QUESTIONS>
(a) In the essay on working with autistic children, what has T's mother reported since he entered the writer's class?
(b) Decide whether each statement below agrees with the essay on working with autistic children. Answer yes or no for each, and quote the words of the essay that settle it.
(i) T is four years old.
(ii) The writer finds the adults and the paperwork at school refreshing.
(iii) At lunch, T sits across the room from the writer.
(c) Carry on the essay on working with autistic children from the point where it stops.

SELECTED TEXT>
--------------------

Autism Spectrum Disorder - A Great Joy And Privilege To Work With Autistic Children - Intensity Passion Innocence - Nourishes My Heart

i.e.,

On Disruptions To The Dharma -- Or How To Be Saved By A Child With Autism

Describes some of my experiences with a child with autism spectrum disorder (pdf). Argues that it is a great joy and privilege to work with autistic children. Describes such children's intensity, passion, and innocence. Describes how my daily contact with these children nourishes my heart.

Work - Octobe 17, 2003

2003.10.17. Friday, 5:37 a.m. Work.

At school my heart is refreshed dozens of times a day. The children erupt constantly with a vitality and love that is awesome to behold. It is an inspiration and a privilege to be around them. I consider myself very fortunate to have found a career that engages my heart with such force and openness.

But the adults and the paperwork, however, can bury a teacher -- and they frequently do.

So it is that I resort to the children for inspiration. It is their unqualified passion for life that motivates and nourishes me. It is their innocence and vitality that form the foundation of my love for this wonderful career of mine.

The fact that I rarely comment on this foundation of joy is unfortunate. I tend to write about what ails me, especially since becoming electrically sensitive.

It is those (endless) disruptions to the dharma -- to how things ought to be -- that summon my mind's attention.

I will try to remedy that. I will endeavor, at least once in a while, to record a few of these "small miracles," if only to provide some balance to my apparent tendency to focus upon the negative.

My assumption is that miracles happen daily. It is my assumption that joy and optimism form the foundation of my life.

While my heart and body are in communion with this wider truth, my mind -- at least on a superficial level -- is consumed by the details and shortcomings of my life, absorbing itself in a near constant stream of analyses and criticisms.

But here's something positive for a change:

I have a student, let's call him "T." He's a remarkable four-year old boy who is diagnosed with autism spectrum disorder. He uses a lot of nonsense language -- words that he has made up. He babbles to himself a lot.

T displays some behaviors that are common to children with autism: avoidance of eye contact; multiple articulation errors; nonsense speech; echolalia (repeating what is said to him); the need to keep objects in a specific order; obsessive preferences for certain foods and activities; and a general unwillingness or inability to interact with others. Autistic children like T frequently appear to live as if in their own world.

Since entering my class, T's mother has reported that he is talking a lot more -- singing, actually. As well, he's engaging much more with his siblings.

During lunch T sits next to me and is always rubbing my leg or tapping me on my back or shoulder. He likes to take lettuce out of my salad bowl and feed it to me directly. I usually make a loud animal noise as I snap the lettuce from his hands with my mouth, much to his delight. He also likes to tap me as he begins a finger play, with the intention that I finish the song for him. I'll usually elect to sing a song or two, and then ask everyone to get back to eating.

--------------------

EXERCISE DATA>
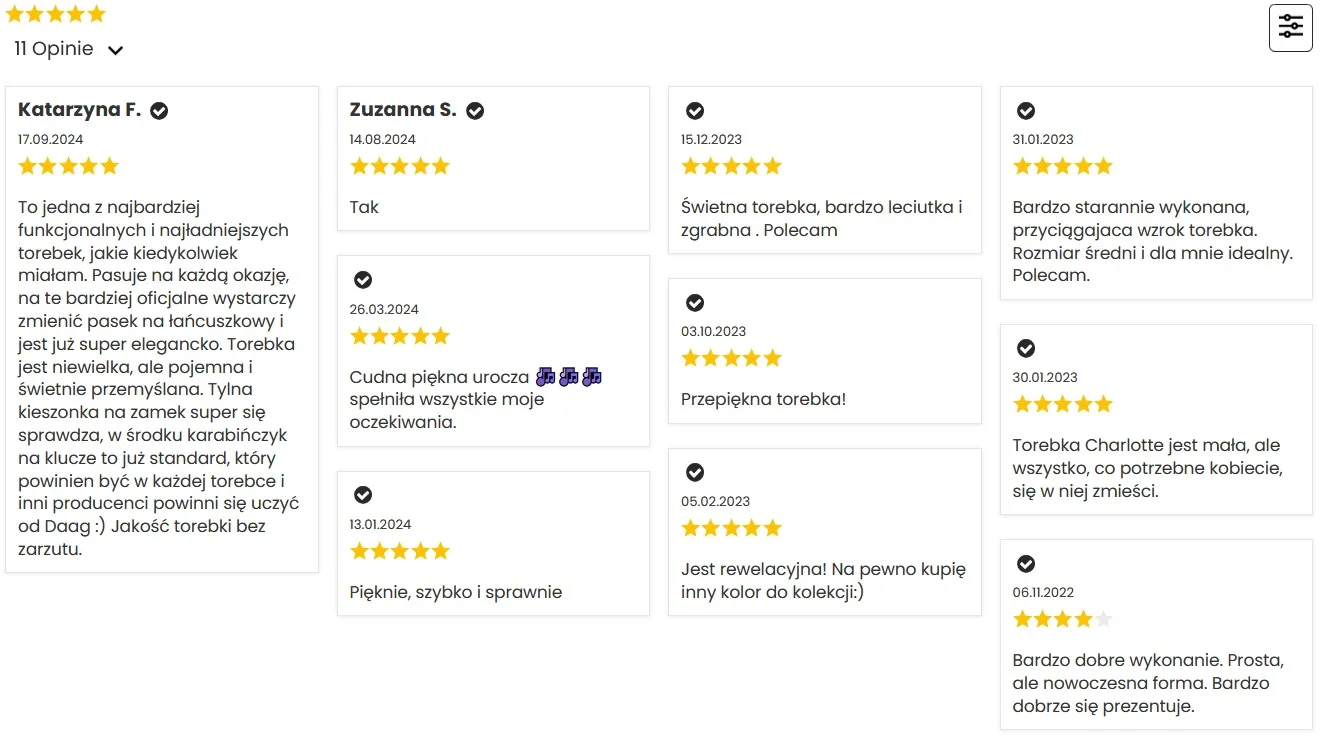Screen dimensions: 1322x736
Task: Click verified checkmark on 30.01.2023 review
Action: coord(1026,349)
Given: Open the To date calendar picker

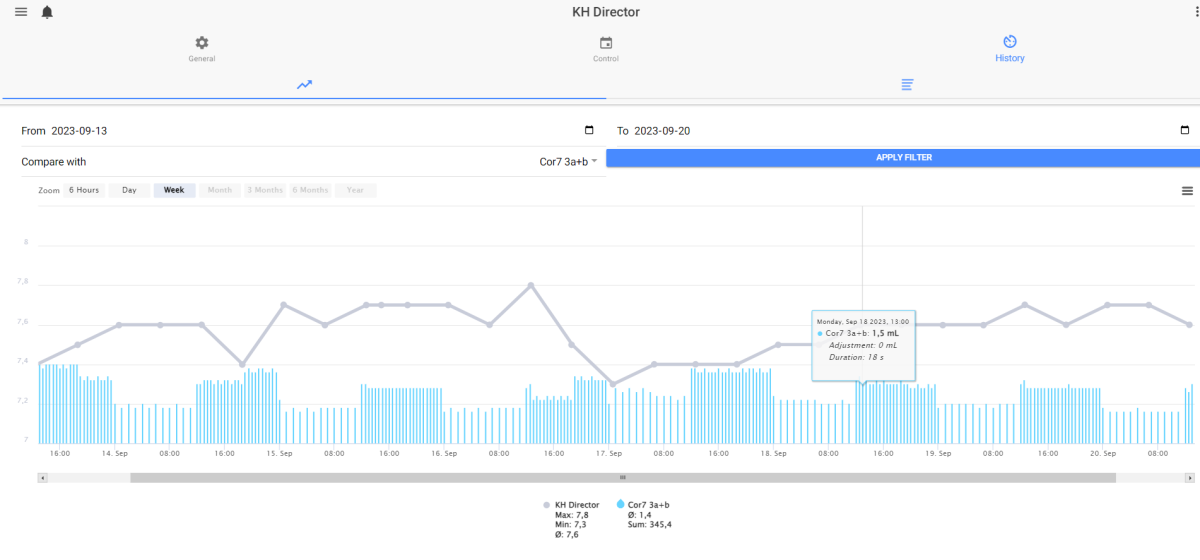Looking at the screenshot, I should (1185, 131).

--------------------

ANSWERS PROVIDED>
(a) She has reported that he is talking a lot more, even singing, and engaging much more with his siblings.

(b)
(i) Yes: "He's a remarkable four-year old boy who is diagnosed with autism spectrum disorder."
(ii) No: "But the adults and the paperwork, however, can bury a teacher -- and they frequently do."
(iii) No: "During lunch T sits next to me"

(c)
I have frequent, intense interactions with T at circle time. When we sing songs as a group, T will often lock eye contact with me for the better part of five minutes straight. Usually, I am the one who chooses to break free of the eye contact, not because the eye contact bothers me (far from it), but because of the jealousy that other students feel when I give so much attention to a single student.

You have to have worked with autistic children to know what I am talking about here. Often you look into their eyes and you feel/sense a consciousness that is caged there --- an intense life force that is severely restricted in its ability to communicate to others. When T's and my eyes meet, I feel as though the intensity of our connection is pulling him out of his shell. It is as though his limitations begin to crumble as his attention gets increasingly concentrated, looking at each other eye to eye, swaying to the rhythm of our songs.

Maybe I was just more sensitive than usual, but yesterday was extraordinary. T got out of his chair and stood between my legs, his hands holding my knees, for about five minutes as I took the group through a variety of songs. I felt, more strongly than usual, the intense energy of his eyes enter me, almost burning my retinas as I absorbed it all. Flowing through my eyes, T's energy filled my brain, and then cascaded downward to fill my chest. Throughout this time T's face was smiling, alive and without pretense -- in a state of rapture -- with his eyes in constant contact with mine. It was as if he were searching for some kind of message or validation from me that could awaken him or bring him out of his restricted state. The intensity of T's love and concentration buoyed me for the remainder of the day.

My experiences with T remind me of similar involvements with "R" -- a student I worked with back at [school x] -- who would grasp my shoulders with his outstretched arms, rocking back and forth as he stared deeply into my eyes. R's eyes, like T's, possessed an inspirational vitality -- but in R's case, with the additional hint of madness.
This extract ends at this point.